Both Epstein-Barr virus (EBV) and Kaposi's sarcoma-associated herpesvirus (KSHV) are human γ-herpesviruses and are important in a variety of malignancies. Eph family receptor tyrosine kinase A2 (EphA2) is a cellular receptor for KSHV and EBV. Previous studies identified 5 conserved residues (ELEFN50-54) in the N-terminal domain of KSHV gH that are critical for Eph-binding and KSHV infection. However, the specific domains of EBV gH/gL important for EphA2 binding are not well described. We found that the KSHV gH (ELEFN50-54) motif is important for higher KSHV fusion and that EBV gH/gL does not utilize a similar motif for fusion activity. We previously identified that an EBV gL N-glycosylation mutant (gL-N69L/S71V) was hyperfusogenic in epithelial cells but not in B cells. To determine if this glycosylation site may be the binding region for EphA2, we compared the EphA2 binding activity of EBV gH/gL and the EBV gH/gL-N69L/S71V mutant. We found that EBV gH/gL-N69L/S71V had higher binding affinity for EphA2 indicating that the EBV gL N-glycosylation site might be responsible for inhibiting the binding of gH/gL to EphA2. Loss of N-glycosylation at this site may remove steric hindrance that reduces EBV gH/gL binding to EphA2. Additionally, the mutations located in the large groove of EBV gH/gL (R152A and G49C) also have decreased binding with EphA2. Taken together, our data indicates that the binding site of EphA2 on EBV gH/gL is at least in part proximal to the EBV gL glycosylation site, which in part accounts for differences in EphA2 binding affinity by KSHV.Importance Virus entry into target cells is the first step for virus infection.
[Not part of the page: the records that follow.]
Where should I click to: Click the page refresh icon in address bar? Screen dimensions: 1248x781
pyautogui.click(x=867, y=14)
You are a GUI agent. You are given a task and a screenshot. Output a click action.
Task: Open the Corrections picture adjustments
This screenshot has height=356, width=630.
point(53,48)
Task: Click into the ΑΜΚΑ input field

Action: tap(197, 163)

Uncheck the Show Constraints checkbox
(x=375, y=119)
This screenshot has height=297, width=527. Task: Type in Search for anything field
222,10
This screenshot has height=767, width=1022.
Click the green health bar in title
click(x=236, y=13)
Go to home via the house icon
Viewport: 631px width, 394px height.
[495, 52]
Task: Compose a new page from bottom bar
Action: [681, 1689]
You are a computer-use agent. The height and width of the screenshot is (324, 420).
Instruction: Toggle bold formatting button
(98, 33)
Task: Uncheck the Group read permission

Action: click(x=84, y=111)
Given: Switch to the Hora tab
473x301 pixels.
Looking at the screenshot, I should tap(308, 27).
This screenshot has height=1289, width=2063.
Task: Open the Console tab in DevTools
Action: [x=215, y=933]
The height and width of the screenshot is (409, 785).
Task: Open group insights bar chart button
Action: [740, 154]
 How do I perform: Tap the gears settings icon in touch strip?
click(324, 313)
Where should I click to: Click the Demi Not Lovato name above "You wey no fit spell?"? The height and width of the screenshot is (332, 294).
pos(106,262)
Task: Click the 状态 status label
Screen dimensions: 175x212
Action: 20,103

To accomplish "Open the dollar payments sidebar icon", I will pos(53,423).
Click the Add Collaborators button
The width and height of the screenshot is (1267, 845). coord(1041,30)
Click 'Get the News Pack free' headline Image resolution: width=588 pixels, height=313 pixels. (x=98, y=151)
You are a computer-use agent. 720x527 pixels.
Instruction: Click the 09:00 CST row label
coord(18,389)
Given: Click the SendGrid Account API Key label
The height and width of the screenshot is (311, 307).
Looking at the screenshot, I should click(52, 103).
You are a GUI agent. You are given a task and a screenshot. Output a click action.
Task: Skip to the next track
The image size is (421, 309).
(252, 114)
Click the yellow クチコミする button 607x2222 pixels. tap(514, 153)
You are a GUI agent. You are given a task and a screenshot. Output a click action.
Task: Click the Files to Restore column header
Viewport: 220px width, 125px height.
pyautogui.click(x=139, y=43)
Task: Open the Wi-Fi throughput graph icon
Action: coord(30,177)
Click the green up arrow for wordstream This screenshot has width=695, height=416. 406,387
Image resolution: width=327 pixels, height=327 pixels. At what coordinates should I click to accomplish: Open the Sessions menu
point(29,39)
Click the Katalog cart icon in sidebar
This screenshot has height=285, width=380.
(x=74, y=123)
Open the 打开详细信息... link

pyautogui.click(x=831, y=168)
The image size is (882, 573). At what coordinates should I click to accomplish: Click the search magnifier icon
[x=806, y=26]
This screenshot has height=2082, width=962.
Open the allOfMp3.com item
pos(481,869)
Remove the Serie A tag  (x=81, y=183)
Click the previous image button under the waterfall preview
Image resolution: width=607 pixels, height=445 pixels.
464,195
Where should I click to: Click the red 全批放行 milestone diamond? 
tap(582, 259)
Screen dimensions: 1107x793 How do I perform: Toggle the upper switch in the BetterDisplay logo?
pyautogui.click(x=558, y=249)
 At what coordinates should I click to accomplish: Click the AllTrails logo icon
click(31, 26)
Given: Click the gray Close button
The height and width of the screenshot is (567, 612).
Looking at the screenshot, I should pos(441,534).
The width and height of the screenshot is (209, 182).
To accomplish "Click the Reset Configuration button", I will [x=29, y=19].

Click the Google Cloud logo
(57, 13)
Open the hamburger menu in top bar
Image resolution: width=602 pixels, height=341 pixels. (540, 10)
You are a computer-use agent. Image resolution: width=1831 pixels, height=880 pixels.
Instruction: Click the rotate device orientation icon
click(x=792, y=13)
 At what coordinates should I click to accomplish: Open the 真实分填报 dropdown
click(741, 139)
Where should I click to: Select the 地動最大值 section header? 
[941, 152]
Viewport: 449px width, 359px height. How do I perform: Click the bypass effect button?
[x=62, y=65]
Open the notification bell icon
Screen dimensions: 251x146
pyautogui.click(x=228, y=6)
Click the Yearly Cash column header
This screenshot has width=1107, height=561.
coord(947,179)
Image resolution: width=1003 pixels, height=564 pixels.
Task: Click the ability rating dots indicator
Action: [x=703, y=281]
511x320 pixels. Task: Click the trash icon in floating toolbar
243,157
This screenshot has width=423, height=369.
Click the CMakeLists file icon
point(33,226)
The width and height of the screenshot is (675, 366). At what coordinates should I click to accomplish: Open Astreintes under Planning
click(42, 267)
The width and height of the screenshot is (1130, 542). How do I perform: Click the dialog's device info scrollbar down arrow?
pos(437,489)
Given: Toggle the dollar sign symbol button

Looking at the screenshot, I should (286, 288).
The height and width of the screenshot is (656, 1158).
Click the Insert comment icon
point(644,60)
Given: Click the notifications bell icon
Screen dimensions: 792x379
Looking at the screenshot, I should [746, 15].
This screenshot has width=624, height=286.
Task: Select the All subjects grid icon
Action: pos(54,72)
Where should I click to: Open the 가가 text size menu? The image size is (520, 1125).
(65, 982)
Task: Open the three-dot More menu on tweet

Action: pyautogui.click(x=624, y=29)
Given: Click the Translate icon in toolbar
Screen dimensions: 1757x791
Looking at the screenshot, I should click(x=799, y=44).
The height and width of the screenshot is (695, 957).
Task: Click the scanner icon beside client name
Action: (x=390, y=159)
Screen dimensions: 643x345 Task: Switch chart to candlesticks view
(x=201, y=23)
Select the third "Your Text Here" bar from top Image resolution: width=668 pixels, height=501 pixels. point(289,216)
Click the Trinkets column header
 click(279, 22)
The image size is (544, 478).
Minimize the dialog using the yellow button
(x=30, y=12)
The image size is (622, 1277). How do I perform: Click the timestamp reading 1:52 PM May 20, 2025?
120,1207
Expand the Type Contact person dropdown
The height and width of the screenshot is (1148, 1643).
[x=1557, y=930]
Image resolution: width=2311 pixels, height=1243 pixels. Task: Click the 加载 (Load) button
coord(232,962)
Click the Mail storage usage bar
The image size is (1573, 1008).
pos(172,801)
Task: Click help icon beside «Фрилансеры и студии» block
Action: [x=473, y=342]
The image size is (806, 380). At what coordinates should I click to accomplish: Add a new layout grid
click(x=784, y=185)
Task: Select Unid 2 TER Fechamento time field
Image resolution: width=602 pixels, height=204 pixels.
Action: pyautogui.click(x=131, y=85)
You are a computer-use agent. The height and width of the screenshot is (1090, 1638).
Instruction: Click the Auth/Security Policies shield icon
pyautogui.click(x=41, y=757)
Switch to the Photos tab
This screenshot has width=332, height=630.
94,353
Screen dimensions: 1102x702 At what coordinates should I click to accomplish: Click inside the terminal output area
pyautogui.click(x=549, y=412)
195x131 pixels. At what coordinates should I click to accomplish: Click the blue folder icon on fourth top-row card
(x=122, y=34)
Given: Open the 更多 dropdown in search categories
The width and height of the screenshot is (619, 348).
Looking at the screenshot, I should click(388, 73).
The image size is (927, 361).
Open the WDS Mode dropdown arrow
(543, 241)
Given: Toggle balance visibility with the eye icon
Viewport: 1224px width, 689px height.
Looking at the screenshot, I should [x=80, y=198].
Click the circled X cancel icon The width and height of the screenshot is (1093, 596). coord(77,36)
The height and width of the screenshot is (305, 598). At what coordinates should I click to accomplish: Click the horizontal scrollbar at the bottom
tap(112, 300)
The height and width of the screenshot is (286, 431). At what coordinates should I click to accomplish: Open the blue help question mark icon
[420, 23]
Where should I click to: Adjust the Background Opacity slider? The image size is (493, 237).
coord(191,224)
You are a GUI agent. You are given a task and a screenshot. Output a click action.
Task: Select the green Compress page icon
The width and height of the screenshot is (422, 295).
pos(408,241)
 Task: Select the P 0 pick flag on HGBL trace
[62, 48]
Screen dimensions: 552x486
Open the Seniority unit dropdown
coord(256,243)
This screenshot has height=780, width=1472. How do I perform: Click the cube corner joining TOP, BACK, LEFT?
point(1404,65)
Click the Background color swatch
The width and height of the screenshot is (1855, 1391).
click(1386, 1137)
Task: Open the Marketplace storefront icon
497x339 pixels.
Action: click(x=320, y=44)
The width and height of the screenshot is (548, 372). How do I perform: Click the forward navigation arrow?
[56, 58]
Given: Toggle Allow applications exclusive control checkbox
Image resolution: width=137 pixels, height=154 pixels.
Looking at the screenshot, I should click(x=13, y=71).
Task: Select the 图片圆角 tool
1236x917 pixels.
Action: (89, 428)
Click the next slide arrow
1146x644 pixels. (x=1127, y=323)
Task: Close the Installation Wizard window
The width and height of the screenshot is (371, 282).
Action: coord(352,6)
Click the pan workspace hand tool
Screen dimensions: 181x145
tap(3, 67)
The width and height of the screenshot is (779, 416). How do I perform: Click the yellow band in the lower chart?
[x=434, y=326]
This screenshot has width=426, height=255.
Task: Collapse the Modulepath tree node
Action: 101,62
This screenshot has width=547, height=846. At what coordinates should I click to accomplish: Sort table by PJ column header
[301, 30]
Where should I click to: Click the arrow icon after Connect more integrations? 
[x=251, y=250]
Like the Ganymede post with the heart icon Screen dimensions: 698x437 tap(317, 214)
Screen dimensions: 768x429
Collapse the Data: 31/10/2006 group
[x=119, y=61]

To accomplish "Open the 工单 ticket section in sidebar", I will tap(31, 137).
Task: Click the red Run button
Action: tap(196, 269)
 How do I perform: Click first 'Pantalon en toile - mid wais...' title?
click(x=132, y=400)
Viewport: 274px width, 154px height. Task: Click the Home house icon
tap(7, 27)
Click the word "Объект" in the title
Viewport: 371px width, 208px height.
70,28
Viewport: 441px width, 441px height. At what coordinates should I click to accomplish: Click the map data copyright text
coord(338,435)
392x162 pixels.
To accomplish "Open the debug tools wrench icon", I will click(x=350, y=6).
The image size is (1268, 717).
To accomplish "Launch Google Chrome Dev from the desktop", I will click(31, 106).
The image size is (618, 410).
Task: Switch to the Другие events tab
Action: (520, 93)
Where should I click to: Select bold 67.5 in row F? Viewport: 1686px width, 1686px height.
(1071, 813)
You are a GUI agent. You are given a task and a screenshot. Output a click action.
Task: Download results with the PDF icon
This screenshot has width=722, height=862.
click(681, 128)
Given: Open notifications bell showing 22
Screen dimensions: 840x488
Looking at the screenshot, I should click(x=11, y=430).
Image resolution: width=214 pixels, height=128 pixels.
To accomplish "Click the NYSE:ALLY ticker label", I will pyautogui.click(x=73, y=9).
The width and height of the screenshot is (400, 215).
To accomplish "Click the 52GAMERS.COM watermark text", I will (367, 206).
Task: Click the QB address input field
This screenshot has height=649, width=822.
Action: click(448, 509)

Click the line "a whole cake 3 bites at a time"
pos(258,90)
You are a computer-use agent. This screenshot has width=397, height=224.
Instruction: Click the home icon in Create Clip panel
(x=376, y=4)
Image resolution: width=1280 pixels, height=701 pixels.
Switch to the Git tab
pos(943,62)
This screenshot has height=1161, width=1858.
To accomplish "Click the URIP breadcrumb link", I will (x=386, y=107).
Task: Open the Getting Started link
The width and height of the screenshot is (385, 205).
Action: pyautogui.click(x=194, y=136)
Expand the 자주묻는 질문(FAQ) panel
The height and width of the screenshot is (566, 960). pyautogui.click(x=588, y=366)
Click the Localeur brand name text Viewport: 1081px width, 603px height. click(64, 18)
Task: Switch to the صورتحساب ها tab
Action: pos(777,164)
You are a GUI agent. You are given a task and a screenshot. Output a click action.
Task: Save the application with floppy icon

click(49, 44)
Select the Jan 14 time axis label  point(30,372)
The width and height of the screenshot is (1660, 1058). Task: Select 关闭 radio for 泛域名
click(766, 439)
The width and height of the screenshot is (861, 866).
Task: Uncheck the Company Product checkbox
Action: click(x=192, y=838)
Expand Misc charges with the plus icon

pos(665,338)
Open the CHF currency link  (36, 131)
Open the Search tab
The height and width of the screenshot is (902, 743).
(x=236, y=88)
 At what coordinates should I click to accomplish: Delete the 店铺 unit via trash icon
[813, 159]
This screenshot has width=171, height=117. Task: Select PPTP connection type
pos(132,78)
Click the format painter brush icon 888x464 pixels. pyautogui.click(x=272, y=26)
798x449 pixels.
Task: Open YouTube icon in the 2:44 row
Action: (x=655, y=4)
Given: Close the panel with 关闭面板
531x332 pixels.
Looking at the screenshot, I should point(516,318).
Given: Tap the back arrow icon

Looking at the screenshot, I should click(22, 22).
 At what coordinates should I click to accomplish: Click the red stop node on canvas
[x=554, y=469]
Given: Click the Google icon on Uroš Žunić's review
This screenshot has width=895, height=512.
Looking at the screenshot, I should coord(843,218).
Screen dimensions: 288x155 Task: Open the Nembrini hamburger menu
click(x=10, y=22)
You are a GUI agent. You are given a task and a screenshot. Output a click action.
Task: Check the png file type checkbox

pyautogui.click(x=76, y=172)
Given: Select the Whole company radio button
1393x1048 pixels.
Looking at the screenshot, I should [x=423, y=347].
Understanding the overall entry mechanism including the binding mechanism of specific virus glycoproteins with cellular receptors can be useful for the design of small molecular inhibitors and vaccine development. Recently, EphA2 was identified as an important entry receptor for both KSHV and EBV. In our current study, we investigated the required binding sites within EphA2 and EBV gH/gL that mediate the interaction of these two proteins allowing entry into epithelial cells and found it differed in when compared to the interaction of KSHV gH/gL with EphA2. Our discoveries may uncover new potential interventional strategies that block EBV and KSHV infection of target epithelial cells.